De volta à Terra após 20 anos vagando pelo espaço, o trio se depara com uma O-Town totalmente diferente daquela que deixaram quando foram mandados para a órbita em um foguete. A cidade evoluiu, e agora está moderna. Estabelecimentos de café chamados BuzzBucks brotam a cada esquina, todo mundo ama tirar selfie, os dispositivos o-Phones ganham novas versões a cada minuto e jovens bebem energéticos que causam mutações físicas.
Essas piadas um tanto quanto exageradas e até meio óbvias parecem, em um primeiro momento, criticar elementos recorrentes da sociedade atual, mas na verdade mostram que, apesar de parecerem coisas assustadoras e até chocantes para quem passou duas décadas literalmente no espaço, são na verdade fatos que definem uma geração que se instaurou e tem se instaurado cada vez mais com características completamente diferentes de suas antecessoras.
“Não é ótimo como algumas coisas nunca mudam?”, Rocko afirma aliviado no começo do longa. Mas não é com essa cabeça que nosso querido protagonista chega ao fim dessa jornada, e também não é a mentalidade que os espectadores deveriam ter ao final do filme. E vamos explicar porque.
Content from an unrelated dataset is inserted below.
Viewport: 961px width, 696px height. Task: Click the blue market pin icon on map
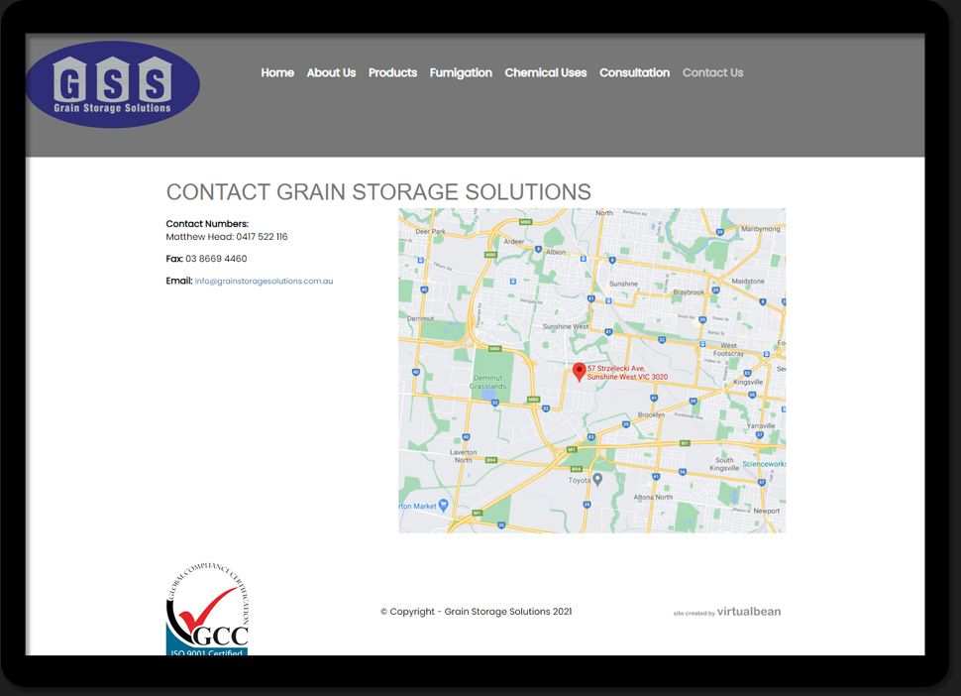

Mas para isso, é preciso falar um pouco mais do enredo.
Além do espanto com a modernização generalizada, os personagens principais dão de cara também com a cidade em que cresceram à beira da falência, por causa de um acidente esdrúxulo nas contas do sapo Ed Cabeção, que atua como contador de lucros da Conglom-O, empresa responsável por mais de 90% da economia da cidade.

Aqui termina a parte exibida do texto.